Google is adding generative AI features to its productivity suite, giving the option to draft whole emails or documents, following a reported ‘code red’ sparked by the sudden rise of ChatGPT late last year.
The feature, which is initially being rolled out to a small group of “trusted testers”, is incorporated into the Gmail and Docs interface with a lilac-coloured button – click on it, type a prompt, and the large language model does the rest.
“Blank pages can stump the best of us,” said Johanna Voolich Wright, the VP of Product for Google Workspace. “That’s why we’re embedding generative AI in Docs and Gmail to help people get started writing.
“Whether you’re a busy HR professional who needs to create customised job descriptions, or a parent drafting the invitation for your child’s pirate-themed birthday party, Workspace saves you the time and effort of writing that first version.”

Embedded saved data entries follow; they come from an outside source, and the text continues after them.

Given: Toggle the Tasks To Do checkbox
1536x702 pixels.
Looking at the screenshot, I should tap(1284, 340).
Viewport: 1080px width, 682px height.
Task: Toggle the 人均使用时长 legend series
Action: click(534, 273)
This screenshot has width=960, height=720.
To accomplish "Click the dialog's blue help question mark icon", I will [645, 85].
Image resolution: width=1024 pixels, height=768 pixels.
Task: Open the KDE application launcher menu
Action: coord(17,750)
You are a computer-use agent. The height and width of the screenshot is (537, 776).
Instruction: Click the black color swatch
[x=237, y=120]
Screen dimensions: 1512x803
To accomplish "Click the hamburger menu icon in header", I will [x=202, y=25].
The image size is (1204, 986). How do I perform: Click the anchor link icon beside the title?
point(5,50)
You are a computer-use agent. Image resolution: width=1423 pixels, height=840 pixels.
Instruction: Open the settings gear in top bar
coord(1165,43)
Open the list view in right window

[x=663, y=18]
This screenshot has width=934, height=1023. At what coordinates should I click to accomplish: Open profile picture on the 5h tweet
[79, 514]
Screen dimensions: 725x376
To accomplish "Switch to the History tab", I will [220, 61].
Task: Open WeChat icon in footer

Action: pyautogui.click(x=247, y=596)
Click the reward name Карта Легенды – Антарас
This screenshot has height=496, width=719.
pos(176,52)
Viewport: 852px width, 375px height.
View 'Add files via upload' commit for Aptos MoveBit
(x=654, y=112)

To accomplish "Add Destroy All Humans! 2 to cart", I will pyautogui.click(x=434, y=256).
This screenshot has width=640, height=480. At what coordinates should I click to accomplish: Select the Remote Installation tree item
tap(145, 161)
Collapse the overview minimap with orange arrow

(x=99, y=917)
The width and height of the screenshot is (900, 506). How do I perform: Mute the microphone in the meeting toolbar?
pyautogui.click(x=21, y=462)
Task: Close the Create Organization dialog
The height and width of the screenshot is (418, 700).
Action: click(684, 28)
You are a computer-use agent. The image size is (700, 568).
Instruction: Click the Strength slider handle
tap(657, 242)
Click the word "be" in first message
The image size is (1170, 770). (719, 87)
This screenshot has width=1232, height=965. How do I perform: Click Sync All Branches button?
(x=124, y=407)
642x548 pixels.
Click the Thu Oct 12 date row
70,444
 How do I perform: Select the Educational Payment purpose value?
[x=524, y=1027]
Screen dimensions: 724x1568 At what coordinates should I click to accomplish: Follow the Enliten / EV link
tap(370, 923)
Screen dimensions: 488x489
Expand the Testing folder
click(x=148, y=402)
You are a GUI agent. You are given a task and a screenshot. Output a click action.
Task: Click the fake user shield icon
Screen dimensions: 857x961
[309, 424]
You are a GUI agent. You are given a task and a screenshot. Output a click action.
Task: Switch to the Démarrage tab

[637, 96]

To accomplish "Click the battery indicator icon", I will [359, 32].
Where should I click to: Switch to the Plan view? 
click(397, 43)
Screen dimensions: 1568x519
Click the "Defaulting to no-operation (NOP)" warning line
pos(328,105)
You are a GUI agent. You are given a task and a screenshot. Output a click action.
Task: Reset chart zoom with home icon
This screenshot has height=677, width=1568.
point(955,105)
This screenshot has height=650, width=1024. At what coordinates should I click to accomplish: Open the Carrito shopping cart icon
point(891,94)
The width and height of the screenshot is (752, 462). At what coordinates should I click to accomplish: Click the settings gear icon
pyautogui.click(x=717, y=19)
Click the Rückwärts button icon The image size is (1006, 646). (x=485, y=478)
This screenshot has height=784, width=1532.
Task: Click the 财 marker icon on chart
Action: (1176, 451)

We’ve already seen Bard, Google’s answer to the AI-enabled Microsoft Bing search engine which sent shareholders heading for the hills after its first demo included a factual error.
Bard has been sidelined for the time being in favour of a somewhat scaled back AI vision – composing emails and documents. Google provided a few examples of how AI in Docs and Gmail can generate a job description or email to co-workers.
Along with the addition of generative AI features in Docs, Google is also opening up access to its PaLM API, giving Google Cloud customers a chance to build using its language models.
On their own, the announcements and demonstrations are somewhat underwhelming after months of ChatGPT in the news cycle, and serves to show how Google is truly having to catch up to the product offerings of OpenAI.
With new #GenAI capabilities coming to #GoogleWorkspace, you'll be able to simply type in a topic you’d like to write about in Google Docs, and a draft will instantly be generated for you. → https://t.co/vGsTGN3w9i pic.twitter.com/lniGvfKs54
— Google Workspace (@GoogleWorkspace) March 15, 2023
Google still playing catch up
In fact, as Google was taking this extra step toward integrating generative AI into its products, OpenAI was unveiling its latest model GPT-4 (ChatGPT was built on the large language model GPT-3.5).
OpenAI calls GPT-4 a “large multimodal model” which can accept both images and text as input.
The results are another surprising advance in the ability for these models to parse complex prompts and deliver coherent, intelligible results.
Demonstrations of GPT-4 show it can describe why memes and web comics are funny, as well as extracting data from charts and graphs.
In its announcement, OpenAI included a list of simulation exams its multimodal model has completed to a high standard, like the US university entrance exams, and even an advanced sommelier course.
OpenAI did, however, struggle on high level coding tests, scoring just 3/45 on Leetcode’s hardest problems.
The company said its latest model still has its limitations and is “not fully reliable”, and still “‘hallucinates’ facts and makes reasoning errors”.
“Great care should be taken when using language model outputs, particularly in high-stakes contexts, with the exact protocol (such as human review, grounding with additional context, or avoiding high-stakes uses altogether) matching the needs of a specific use-case,” it said.